Y es que ayer compré el dominio, undiariomaternal.com. No se si realmente valía la pena o no pero me hacía mucha ilusión.

Me gusta tanto arrancar proyectos propios. Crear ideas que pululan por mi cabeza. Y en cada paso que doy siento como vibra mi cuerpo de alegría y satisfacción.

¿Se me puede considerar ya mami bloguera o he de cumplir algún requisito más como por ejemplo pasar mucho sueño? Desde que escribo en mi diario maternal mi acumulación de somnolencia ha aumentado considerablemente. Ayer incluso me dolía la cabeza. Cosa que me ha pasado en momentos muy puntuales de varios días sin dormir bien.

Ahora bien, es increíble como el hecho de tener la responsabilidad continua de cuidar una criaturita te mantiene, lo quieras o no, siempre alerta, siempre despierta. Siento que desde el momento que di a luz se encendió una parte de mi cerebro que no se ha vuelto a apagar. Una parte que registra y analiza todos y cada uno de los movimientos y ruiditos de mi hija. Durmiendo me despierto cada vez que ella se mueve. Durante el día puedo saber mi acumulación de sueño por el grado de viscosidad de mi pensamiento, no porque lo sienta en si. Si me pasa algo, algún disgusto, algún percance lo aparco hasta que puedo pensar en ello con más tranquilidad, que son en los momentos que ella duerme.

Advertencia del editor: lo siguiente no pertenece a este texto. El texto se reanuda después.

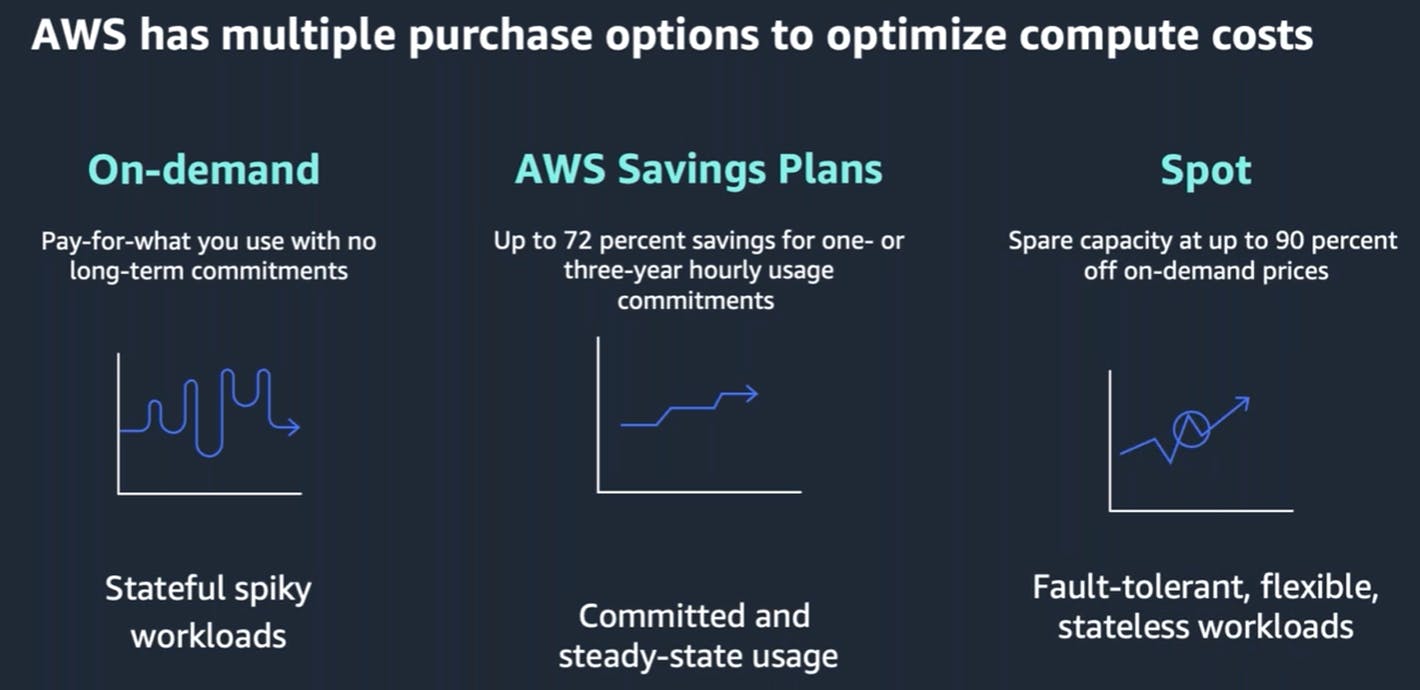Viewport: 1420px width, 690px height.
Task: Click the 'Up to 72 percent savings' description
Action: 699,271
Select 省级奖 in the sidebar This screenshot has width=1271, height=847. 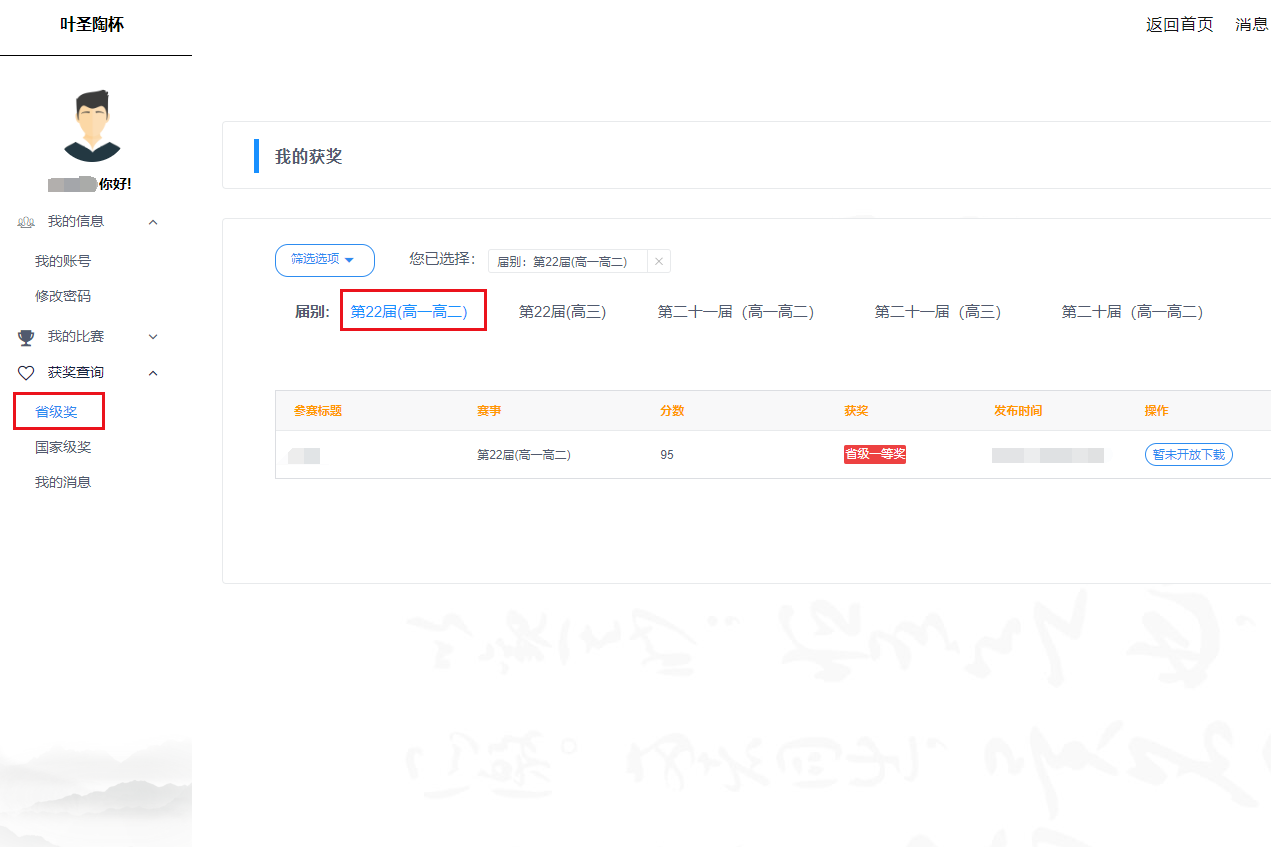(x=56, y=412)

Incluso he pillado mi nena al vuelo en dos ocasiones. Me explico. Hace unos días estaba en casa de mi hermana charlando. Entonces Iris hizo caquitas. La tumbo en el sofá para cambiarla y sigo de cháchara con mi hermana. De repente mi cuerpo reacciona y la pilla al vuelo. Y digo mi cuerpo porque yo no me enteré que se estaba cayendo hasta que no vi el suyo en mi mano. Llega a ser cualquier otra cosa y oímos el clonck con el suelo.

En otra ocasión necesitaba imprimir unos documentos. Enciendo la impresora. Conecto el portátil. Me siento en el sofá y dejo la niña con algún juguete a mi lado. Mientras trasteo el ordenador mantengo una mano encima de ella, aparte de estar continuamente echándole miradas para controlar que todo está bien. Ya sabemos que los ordenadores no siempre siguen a la perfección nuestros deseos. Así que en un momento dado este empieza a hacer el tonto reclamando mi atención. Imagino que disminuí el nivel de miradas de control hacia la niña porque de repente, como antes, mi cuerpo reacciona y la pilla al vuelo. ¡Qué susto! 

Hay excepciones. Una, la hora de la siesta. El radar sigue activo pero ahí si siento y me pesa el sueño en todo su apogeo. Dos, en algún momento me ha visitado la sombra de la depresión. Ahí se apaga todo, incluso el radar. Pero de eso ya hablaré más adelante.